The company that processes payments for Amazon and Swiggy has reported a data leak of over 100 million debit and credit cardholders.

Representative image

January 2021 – In a serious case of data breach, information of over 100 million debit and credit card users from payments processor Juspay has leaked on the dark web. Juspay processes payments for companies like Amazon, Swiggy, MakeMyTrip among others. The leaked data is in the form of a data dump and has been leaked through a compromised server of Juspay. Juspay has confirmed the data leak in its official blog post, outlining the details of the breach.

“It pains us to inform you that a data breach did happen on 18th August 2020. Non-sensitive masked card information, mobile numbers and email ids of a subset of our users were compromised,” the company said. Cybersecurity researcher Rajshekhar Rajaharia discovered the data breach. He found that the data dump was available for sale on the dark web.

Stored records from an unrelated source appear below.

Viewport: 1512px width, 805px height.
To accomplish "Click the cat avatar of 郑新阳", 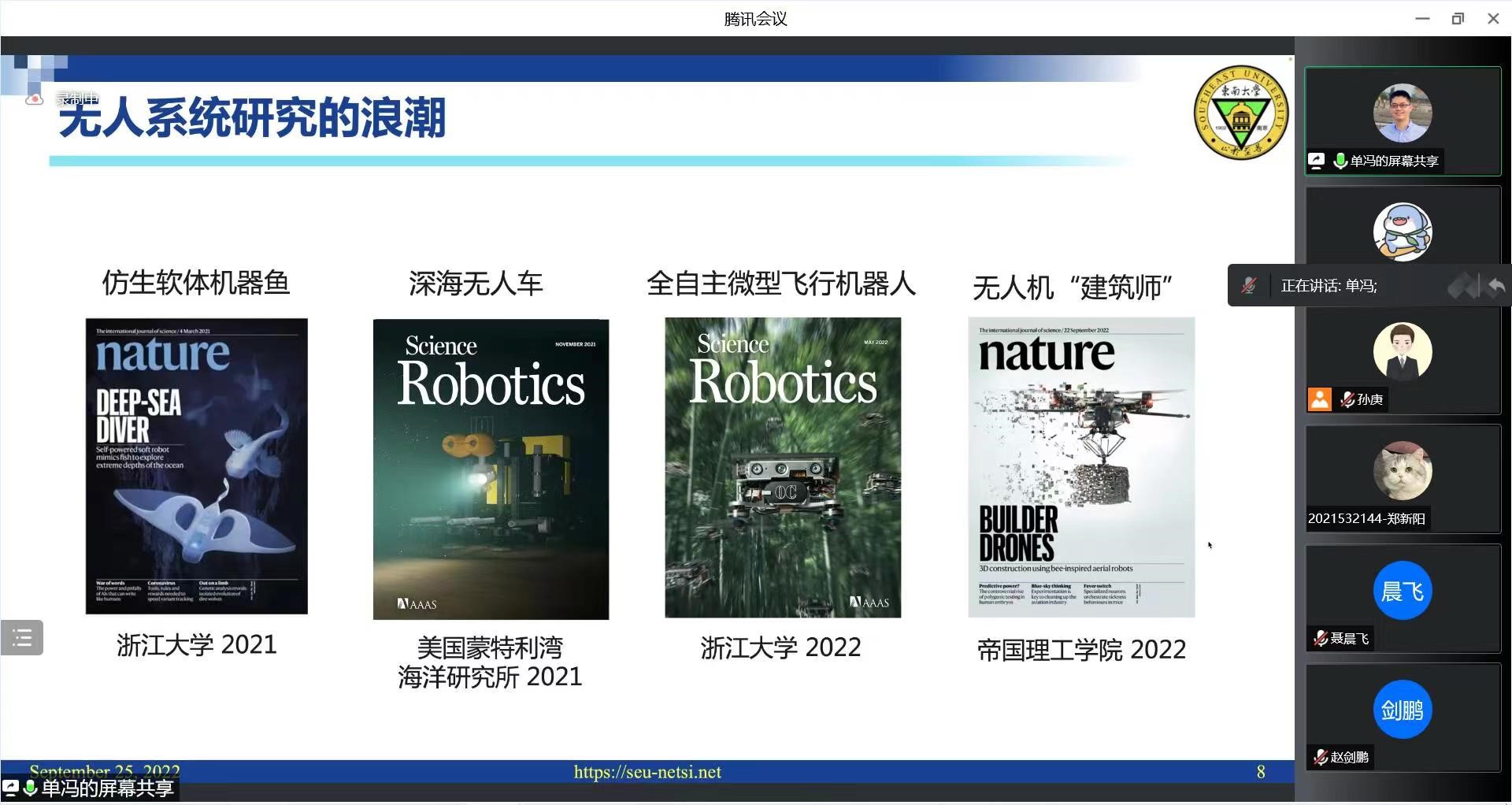I will click(x=1403, y=471).
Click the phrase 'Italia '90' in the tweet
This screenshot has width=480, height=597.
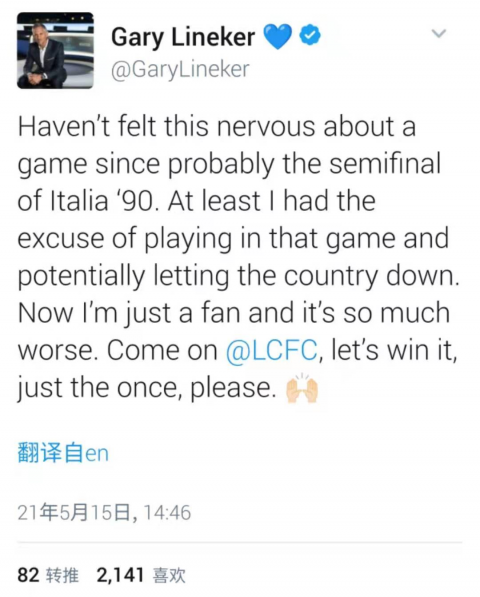click(x=103, y=201)
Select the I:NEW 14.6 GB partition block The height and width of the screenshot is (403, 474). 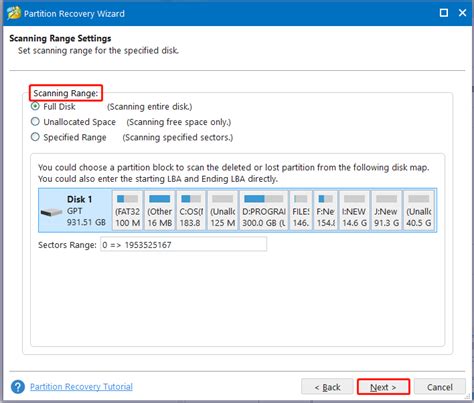(x=354, y=210)
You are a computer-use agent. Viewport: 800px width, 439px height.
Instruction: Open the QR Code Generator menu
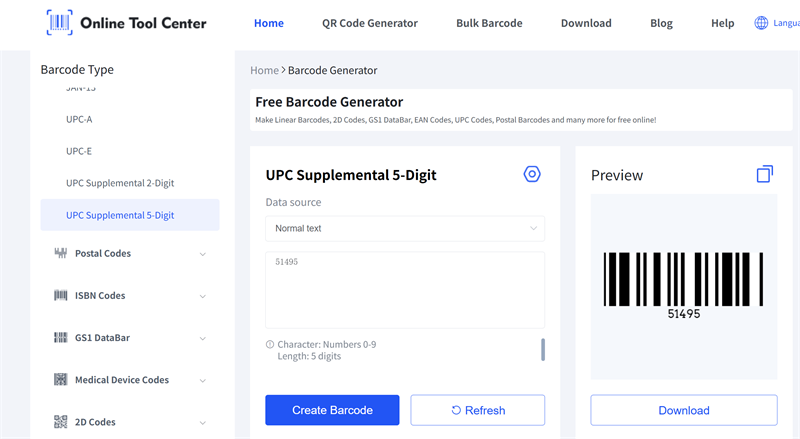370,23
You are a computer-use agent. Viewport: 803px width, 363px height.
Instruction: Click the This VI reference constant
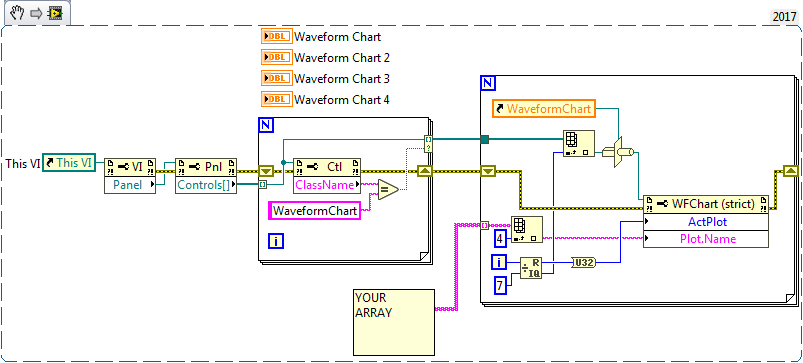coord(69,163)
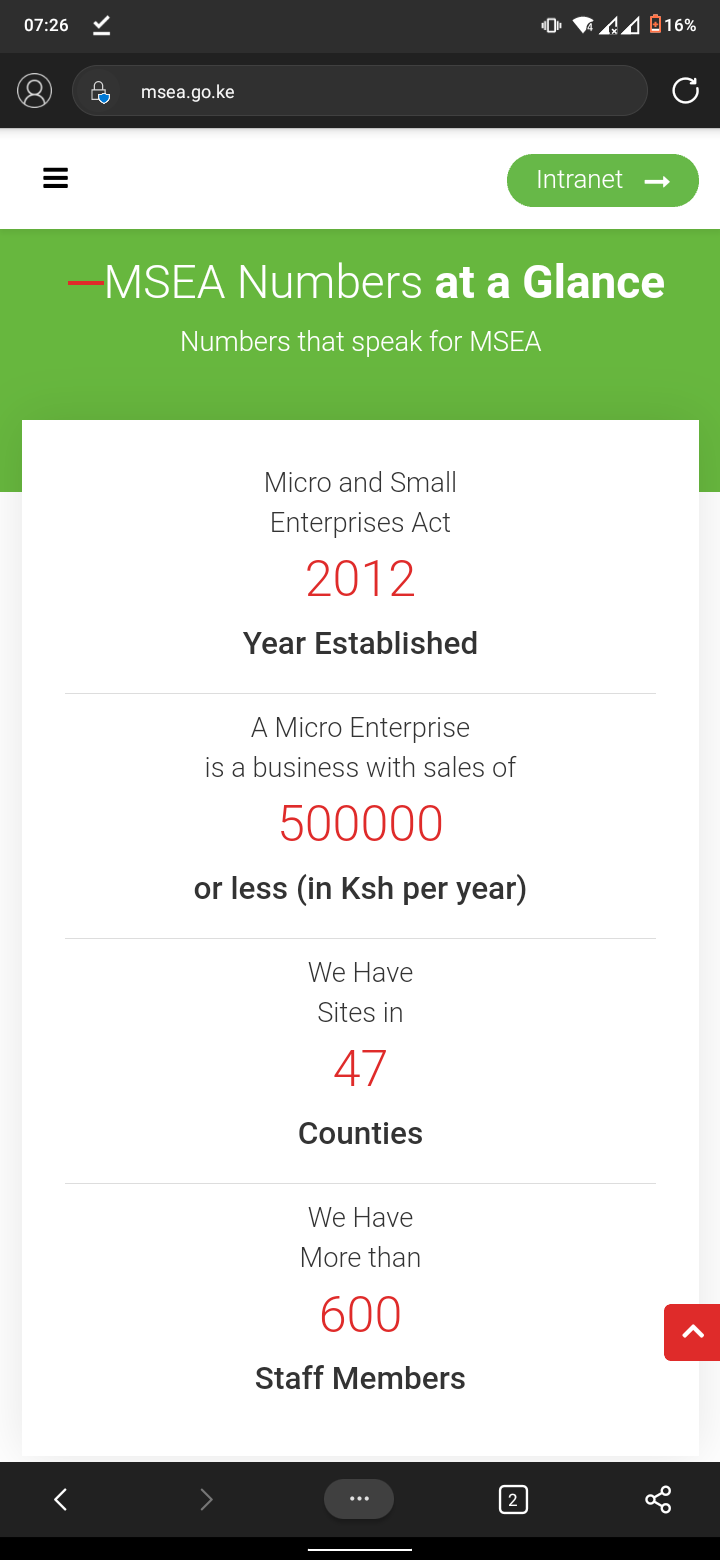
Task: Open the Intranet button
Action: point(603,180)
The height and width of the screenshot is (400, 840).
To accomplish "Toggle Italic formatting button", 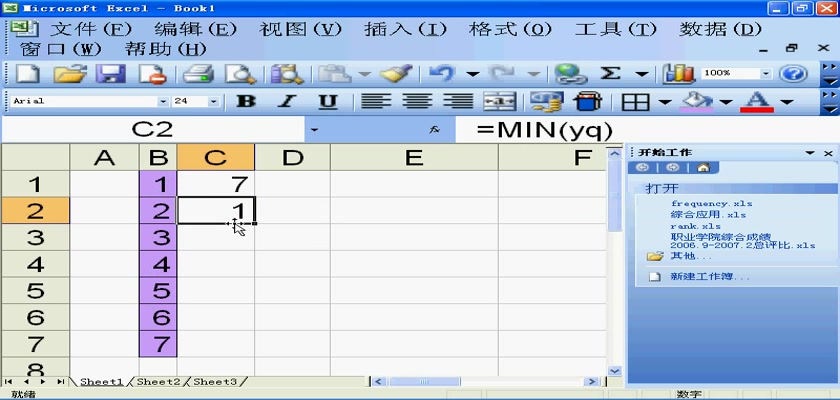I will tap(287, 101).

As per Juspay, the leaked information includes non-sensitive masked card information, mobile numbers and email IDs of a subset of users. The company has said that the leaked information does not include full card numbers, order information, card PIN or password. The data on the dark web includes information such as the bank that has issued the card, card expiry date, the last four digits of the card, masked card number, card type and the user’s name, among other details.

According to Rajaharia, there could be a major risk to users if the algorithm used to hash card numbers is leaked or if the hackers figure it out on their own.

A hash is a unique and fixed-length string that is mapped to a set of data. In this case, Juspay has hashed the 16-digit debit and credit card numbers in order to process transactions. If hackers can figure out the algorithm used to generate these hashes, they could use brute force and find out what the original card numbers are. Juspay has masked only six digits out of sixteen-digit card numbers. Rajaharia says that while this is good, the safety of users rests primarily on the hashing algorithm.